▶ _STATED PROBLEM_: Please copy every one of the items below line for line, changing nothing.

[Source data]
++++++++++

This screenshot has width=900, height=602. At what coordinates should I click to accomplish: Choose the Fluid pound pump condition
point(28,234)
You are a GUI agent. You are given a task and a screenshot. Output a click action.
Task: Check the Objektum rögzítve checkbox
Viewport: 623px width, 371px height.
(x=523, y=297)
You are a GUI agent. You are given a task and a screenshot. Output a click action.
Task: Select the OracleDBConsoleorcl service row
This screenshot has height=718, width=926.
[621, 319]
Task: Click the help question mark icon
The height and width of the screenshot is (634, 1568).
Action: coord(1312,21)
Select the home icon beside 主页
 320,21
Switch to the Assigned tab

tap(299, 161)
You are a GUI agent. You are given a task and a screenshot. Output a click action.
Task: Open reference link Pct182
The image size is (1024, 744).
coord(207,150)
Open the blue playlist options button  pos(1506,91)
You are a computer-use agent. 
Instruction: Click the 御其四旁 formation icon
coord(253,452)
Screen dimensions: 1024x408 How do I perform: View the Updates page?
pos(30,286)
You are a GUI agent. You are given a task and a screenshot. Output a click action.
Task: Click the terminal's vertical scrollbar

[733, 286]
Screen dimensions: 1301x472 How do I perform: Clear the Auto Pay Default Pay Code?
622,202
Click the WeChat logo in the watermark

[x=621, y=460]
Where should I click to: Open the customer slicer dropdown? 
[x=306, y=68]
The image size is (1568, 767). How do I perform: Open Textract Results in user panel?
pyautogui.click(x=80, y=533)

++++++++++

▶ _EXERCISE SOLUTION_:
This screenshot has width=900, height=602. At what coordinates should I click to accomplish: Choose the Fluid pound pump condition
point(28,234)
You are a GUI agent. You are given a task and a screenshot. Output a click action.
Task: Check the Objektum rögzítve checkbox
Viewport: 623px width, 371px height.
(x=523, y=297)
You are a GUI agent. You are given a task and a screenshot. Output a click action.
Task: Select the OracleDBConsoleorcl service row
This screenshot has height=718, width=926.
[621, 319]
Task: Click the help question mark icon
The height and width of the screenshot is (634, 1568).
Action: coord(1312,21)
Select the home icon beside 主页
 320,21
Switch to the Assigned tab

tap(299, 161)
You are a GUI agent. You are given a task and a screenshot. Output a click action.
Task: Open reference link Pct182
The image size is (1024, 744).
coord(207,150)
Open the blue playlist options button  pos(1506,91)
You are a computer-use agent. 
Instruction: Click the 御其四旁 formation icon
coord(253,452)
Screen dimensions: 1024x408 How do I perform: View the Updates page?
pos(30,286)
You are a GUI agent. You are given a task and a screenshot. Output a click action.
Task: Click the terminal's vertical scrollbar

[733, 286]
Screen dimensions: 1301x472 How do I perform: Clear the Auto Pay Default Pay Code?
622,202
Click the WeChat logo in the watermark

[x=621, y=460]
Where should I click to: Open the customer slicer dropdown? 
[x=306, y=68]
The image size is (1568, 767). How do I perform: Open Textract Results in user panel?
pyautogui.click(x=80, y=533)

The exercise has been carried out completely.